The religious groups that agitated for Bibi’s execution have been showing increasing muscle in the past year. They staged disruptive protests for weeks in late 2017 and participated in days of violent mayhem after she was acquitted in October, calling for mass uprisings against civilian officials and even a military mutiny. The government finally agreed not to let her leave the country during the appeals process, which critics denounced as a dangerous capitulation to extremism.  


6. In 5-to-4 Decision, Justices Halt Law Curbing Abortion.

By Adam Liptak, The New York Times, February 8, 2019, Pg. A1

The Supreme Court on Thursday blocked a Louisiana law that its opponents say could have left the state with only one doctor in a single clinic authorized to provide abortions.

The vote was 5 to 4, with Chief Justice John G. Roberts Jr. joining the court’s four-member liberal wing to form a majority. That coalition underscored the pivotal position the chief justice has assumed after the departure last year of Justice Anthony M. Kennedy, who used to hold the crucial vote in many closely divided cases, including ones concerning abortion.

The court’s brief order gave no reasons, and its action — a temporary stay — did not end the case. The court is likely to hear a challenge to the law on the merits in its next term, which starts in October.


7. Judge sides with Christian group in religious freedom case. 

By The Associated Press, February 7, 2019, 12:09 PM

A federal judge has ruled that the University of Iowa was wrong to strip a Christian student group of its registered status after the organization barred a gay student from a leadership position.

U.S. District Judge Stephanie M. Rose on Wednesday granted a permanent injunction banning the university from rejecting the status of the group, Business Leaders in Christ, The Des Moines Register reported.

Rose found that the university had unevenly applied its human rights policy by allowing other groups to limit membership based on religious views, race, sex and other protected characteristics.

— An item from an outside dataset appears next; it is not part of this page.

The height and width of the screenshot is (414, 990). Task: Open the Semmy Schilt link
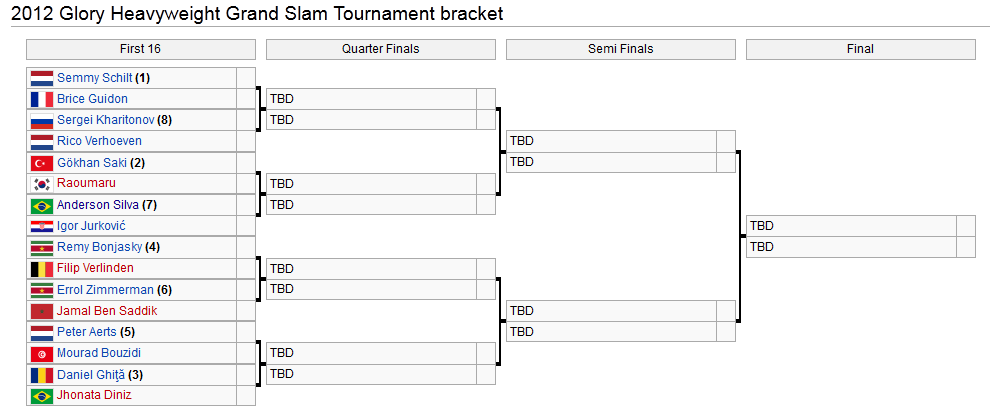(x=94, y=78)
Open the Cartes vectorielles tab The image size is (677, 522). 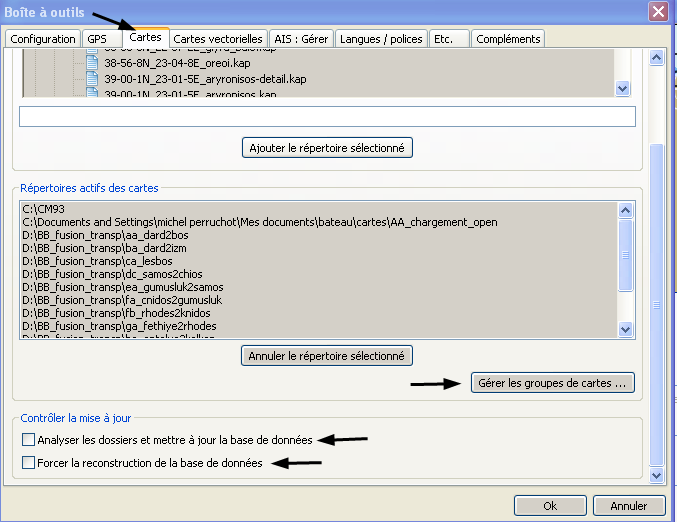pos(218,39)

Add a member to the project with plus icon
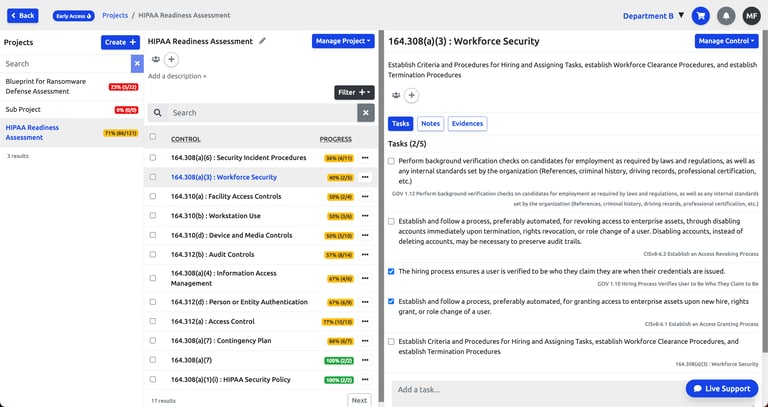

“Particularly when free speech is involved, the uneven application of any policy risks the most exacting standard of judicial scrutiny, which the defendants have failed to withstand,” she said.


8. Ralph Northam should be remembered for advocating the slaughtering of deformed babies. 

By Scott Jennings, Opinion contributor, USA Today Online, February 5, 2019, 5:51 PM

Tran’s testimony shocked me, but not as much as what happened next. Virginia Gov. Ralph Northam took it a step further by advocating for abortion after delivery.

“If a mother is in labor, I can tell you exactly what would happen. The infant would be delivered. The infant would be kept comfortable. The infant would be resuscitated if that’s what the mother and the family desired. And then a discussion would ensue between the physicians and the mother. So I think this was really blown out of proportion,” Northam said during a radio interview. Don’t worry — if we miss on the first try we’ll certainly get them on the second, Dr. Mengele.

Northam gave a specific reason for committing this sort of murder — “severe deformities.” Everyone should watch his interview and demand answers from every Democratic candidate they meet. Do you believe in slaughtering children post-birth because of deformities? It’s a simple yes or no question. Don’t let them off the hook in Iowa, New Hampshire or your state capitol.

This all happened a few days after the New York legislature passed and Gov. Andrew Cuomo signed legislation allowing abortions up to 40 weeks. Activists whooped loudly in the state Senate chamber as Democrats passed their bill, and more cheered as Cuomo signed it at a pep rally fit for the Grim Reaper.

“This evening is sweet,” Cuomo exclaimed before enraptured liberal supporters, “because we won!” Cuomo even ordered the spire atop One World Trade Center to be lit pink to celebrate. A place built to remember the thousands of innocent lives lost on 9/11 became a monument to the slaughter of thousands of innocent babies.